Глава I ОКРЕСТ ДОРЛКОУТСКОЙ МЕЛЬНИЦЫ

   По широкой равнине, раскинув зеленые берега, спешит к морю Флосс, и прилив, как нетерпеливый влюбленный, стремясь реке навстречу, сливается с нею в пылком объятии. Этот могучий прилив несет темные корабли, груженные смолистыми сосновыми досками, тугими мешками льняного семени или черным сверкающим углем, к городку Сент-Огг, что стоит между невысоким лесистым холмом и обрывистым берегом реки; крутые крыши из красной черепицы и широкие фронтоны портовых складов, загораясь под мимолетным взглядом февральского солнца, бросают на воду мягкие багряные блики. По обе стороны тянутся вдаль тучные пастбища и полоски темной земли, вспаханной под весенние посевы или покрытой нежным пушком озими. Кое-где еще видны золотые шапки прошлогодних стогов, и над живыми изгородями повсюду кроны деревьев; кажется, что мачты и коричневые паруса проплывающих вдали судов вздымаются прямо из ветвей раскидистого ясеня. Сразу за красноверхим городком во Флосс впадает его приток — Рипл. Как красива эта быстрая речушка, покрытая живым узором темной ряби! Когда я брожу по ее берегам и внимаю ее тихому, спокойному голосу, словно голосу любящего, хотя и неспособного услышать меня друга, она представляется мне живым существом. Мне не забыть старых ив, купающих ветви в воде. Мне не забыть каменного моста.
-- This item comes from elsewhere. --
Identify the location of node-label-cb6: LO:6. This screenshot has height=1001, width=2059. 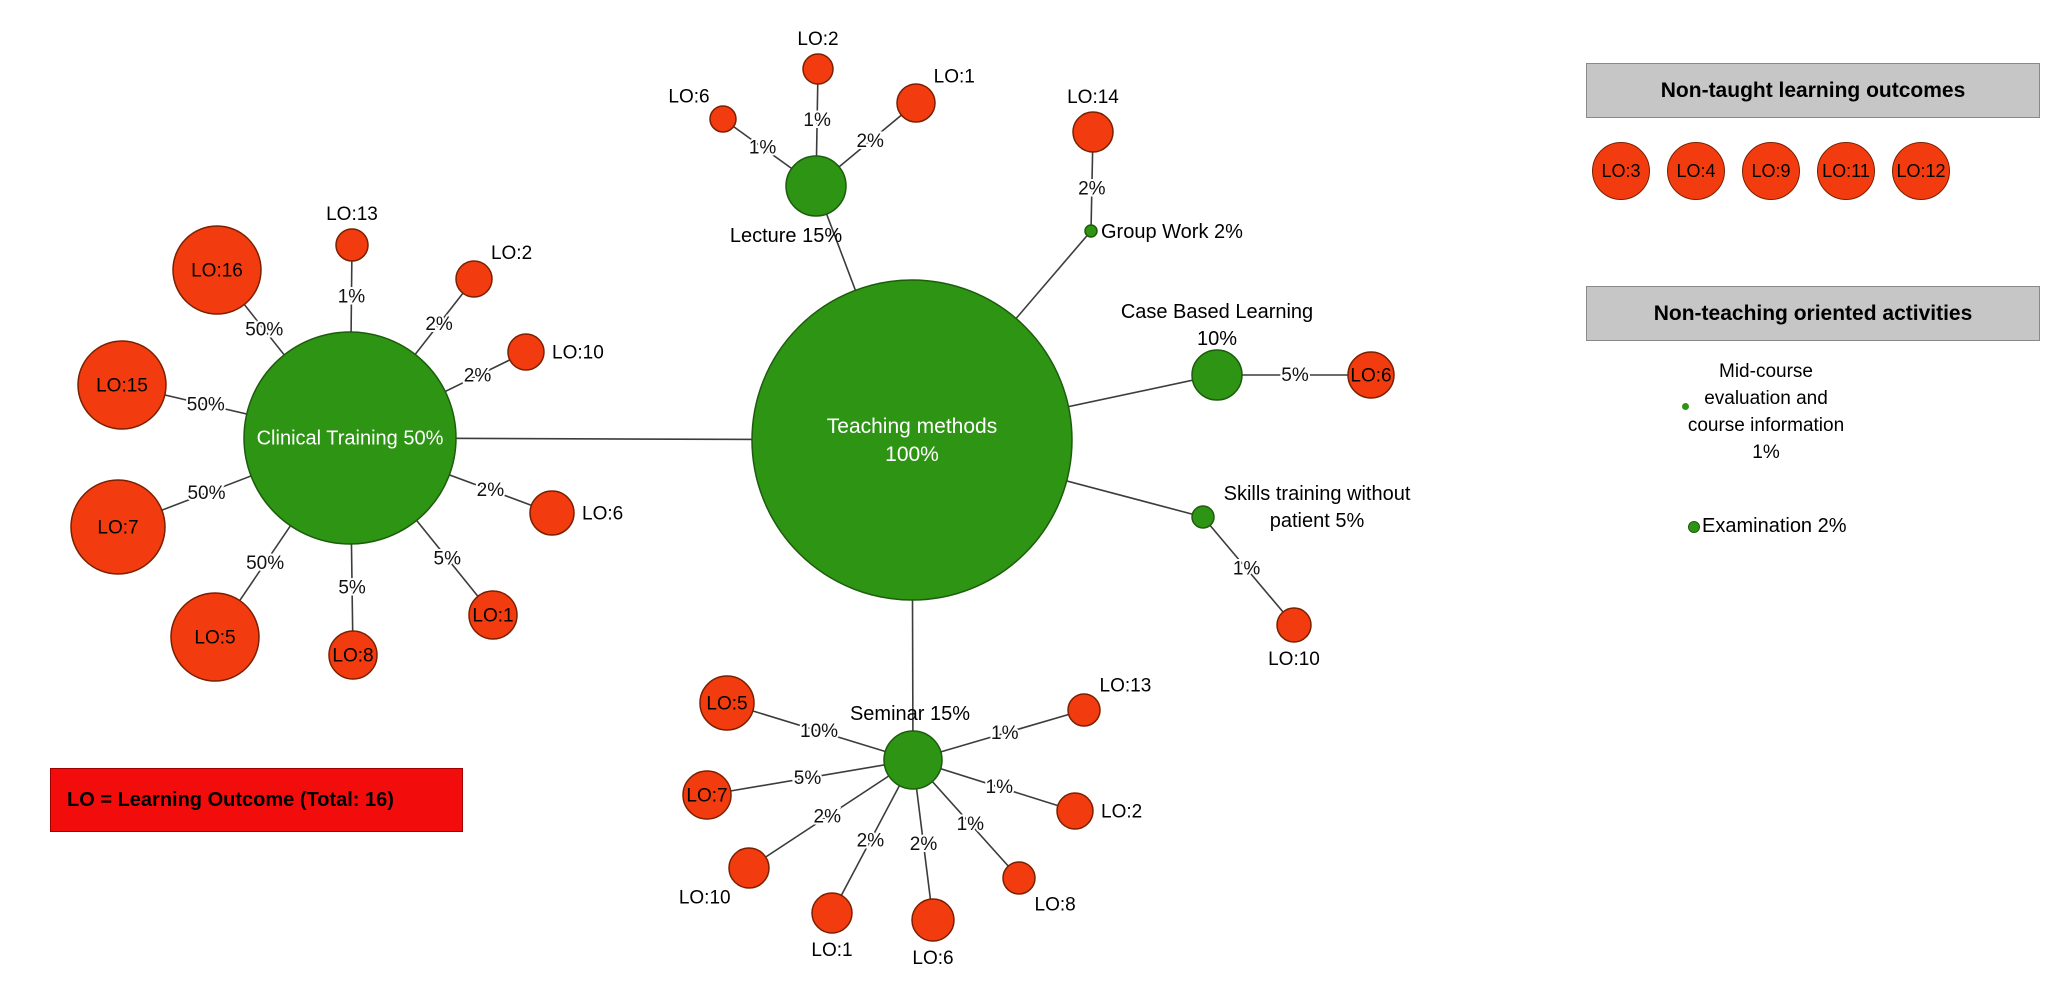
(1370, 376).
   А вот и Дорлкоутская мельница. Не могу не постоять минуту-другую на мосту, чтобы полюбоваться на нее, хотя на небе собираются тучи и уже близок вечер. Даже сейчас, на исходе февраля, когда деревья еще не оделись листвой, на нее приятно смотреть, а возможно, холодная и сырая погода только прибавляет очарования уютному чистенькому домику, такому же старому, как вязы и каштаны, укрывающие его от порывов северного ветра. Река полна до краев, вода поднялась так высоко, что затопила лозняк и покрыла чуть ли не всю лужайку перед домом. Когда я гляжу на полноводный поток, на сочную траву, на нежный светло-зеленый лишайник, скрадывающий очертания могучих, чуть поблескивающих стволов и путаницу ветвей на пурпурных обнаженных суках, мне думается — нет ничего прекраснее воды, и я завидую белым уткам, которые плавают среди лозняка и окунают свои головки глубоко в воду, не заботясь о том, какая непривлекательная картина открывается взору тех, кто глядит на них сверху.
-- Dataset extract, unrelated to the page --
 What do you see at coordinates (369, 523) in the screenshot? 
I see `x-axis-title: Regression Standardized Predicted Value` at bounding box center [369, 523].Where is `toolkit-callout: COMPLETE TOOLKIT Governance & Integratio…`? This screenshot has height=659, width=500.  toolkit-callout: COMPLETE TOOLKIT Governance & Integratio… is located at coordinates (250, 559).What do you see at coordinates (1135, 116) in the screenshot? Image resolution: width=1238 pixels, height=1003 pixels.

   Шум воды и гул мельницы, словно огромная завеса из Звуков, отделяют вас от внешнего мира и, навевая немую дрему, как будто еще усиливают безмятежный покой всего окружающего. Но вот слышится грохот — это катит домой громадный фургон, набитый мешками с зерном. Честный возница думает об обеде, который — увы! — все еще томится в печи, несмотря на поздний час; но он не прикоснется к нему, пока не накормит своих лошадей — выносливых безответных животных, которые, чудится мне, с мягким укором поглядывают на него из-за шор своими кроткими глазами: к чему так ужасающе щелкать над их головами кнутом — точно они нуждаются в этом намеке! Видите, как они напрягают все мышцы, одолевая подъем к мосту, тем усерднее, чем ближе они к дому. Посмотрите на их громадные с мохнатыми бабками ноги, словно впивающиеся в землю, на их сильные выи, покорно склоненные под тяжелыми хомутами, на могучие крупы с играющими под кожей мускулами. Хотелось бы мне услышать их ржание, когда они получат свой заработанный тяжким трудом овес, поглядеть, как опустив освобожденные от упряжи потные шеи, они нетерпеливо погрузят морды в мутную воду пруда. Вот они уже на мосту, а там — вниз, все ускоряя свой бег, и задок фургона скрывается за деревьями на повороте дороги.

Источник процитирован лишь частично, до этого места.